Heteroduplex analysis was performed using a protocol described elsewhere (36 ). Primers flanking each exon (except for exon 2 and exon 3) and the 5' upstream region of DGSI were designed from intronic sequence, 100 bp upstream or downstream of the exon-intron boundaries as listed in Table 2 . Genomic fragments from all patients and controls examined were amplified using these primers and their sizes range from 193 to 478 bp. PCR products with different sizes were mixed, denatured at 98oC for 5 min and incubated at 65oC for 1 h to induce heteroduplex formation. Approximately 10 µl of each sample subsequently was electrophoresed though a standard sequencing gel containing 10% polyacrylamide (99:1 w/w acrylamide:bis-acrolylpiperazine, Fluka), 10% ethylene glycol, 15% formamide, 0.2% ammonium persulfate in 0.5* TTE buffer for 16-18 h at 400-600 V.
The allele-specific oligonucleotides were designed based on the single base changes of DGSI detected by heteroduplex analysis and direct sequencing and have the same length (17 bases). The mismatched oligonucleotides (ASO-M) are: G2A, 5'- CAAATGATGCAGTCCCG -3'; C24T, 5'-TCCACCTTGTGACGCGC-3'; C65G, 5'- GATAGGGATGGAGACGC-3'; C159T, 5'-GGCTGTGACGAGCAAGC-3'. The discriminating single base mismatch between the oligonucleotide probe and the DGSI sequence is located 6-7 bases from the 5' end of the oligonucleotide probe, and is indicated by bold letters. Thirty µM of each ASO probe were end-labeled with [[gamma]-32P]ATP in 1* T4 polynucleotide kinase buffer containing 20 mM dithiothreitol (DTT), 1 U of T4 polynucleotide kinase for 1 h at 37oC. All four labeled ASO-M probes were pooled and hybridized to Southern blots containing the genomic PCR products, amplified from normal individuals using the primers listed in Table 2 , in TMAC hybridization buffer (3 M tetramethylammonium chloride, 0.6% SDS, 1 mM EDTA, 10 mM Na3PO4 pH 6.8, 5* Denhardt solution, 40 µg/ml yeast RNA) overnight at 56oC.
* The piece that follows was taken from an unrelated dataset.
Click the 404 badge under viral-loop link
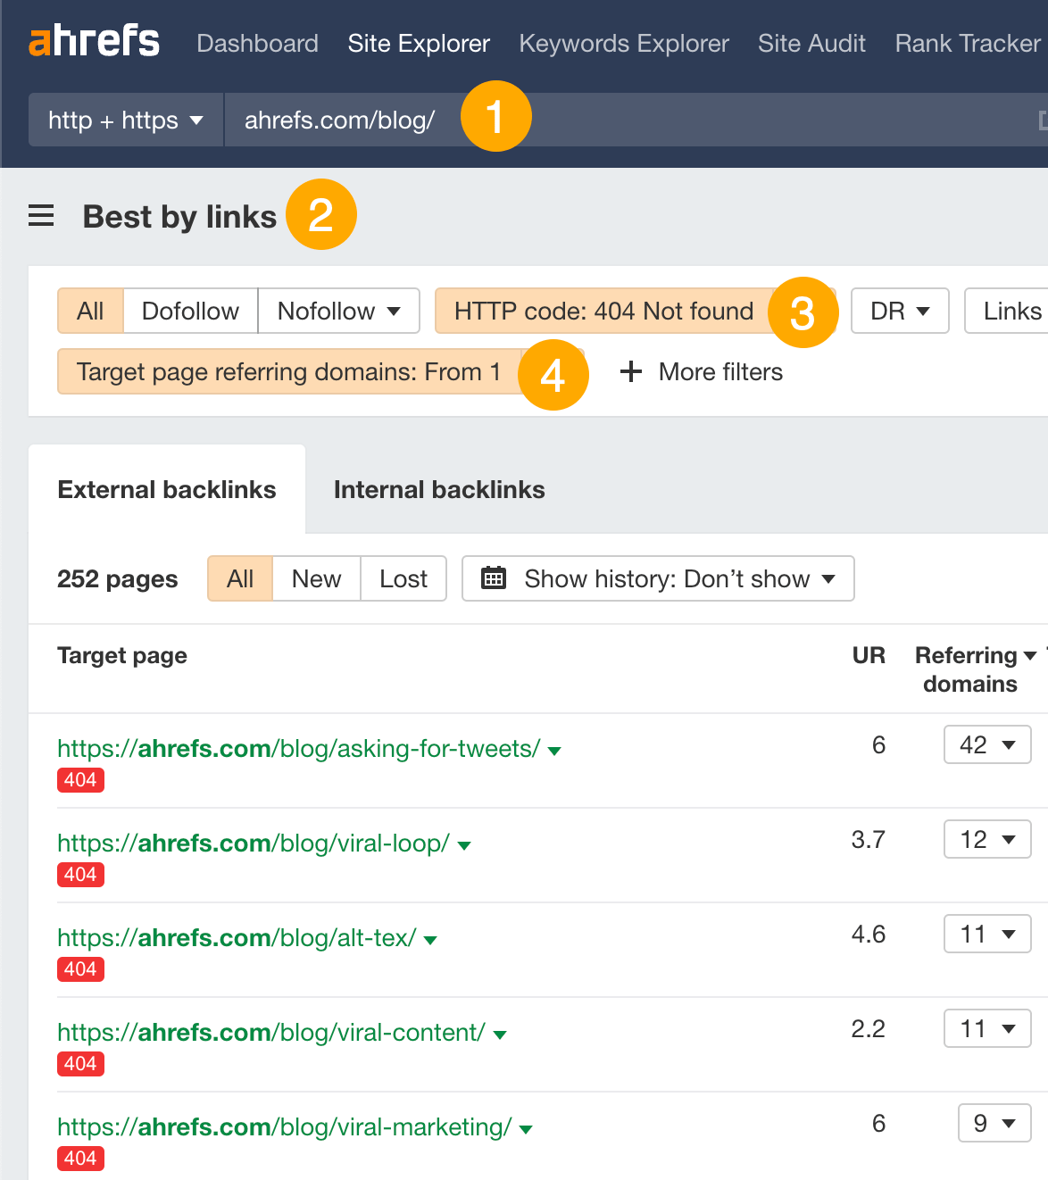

The authors wish to thank the clinicians, especially Drs Hope H. Punnett and Tamison Jewett, for providing patient samples, Dr Vahe Bedian at the University of Pennsylvania Sequencing Facility for sequencing of PCR products and cDNAs and Dr Nancy Spinner for the samples from normal controls. The chromosome-specific cosmid library LL22NC03 used in this study was constructed at the Biomedical Sciences Division, Lawrence Livermore National Laboratory, Livermore, CA 94550 under the auspices of the National Laboratory Gene Library Project sponsored by the U.S. Department of Energy. These studies were supported in part by HG00425 (B.S.E., M.L.B), HL51533 (M.L.B, B.R., B.S.E.), DC02027 (M.L.B, B.S.E., B.R), HG00313 (B.R.), HD26979 (B.S.E) from the National Institutes of Health.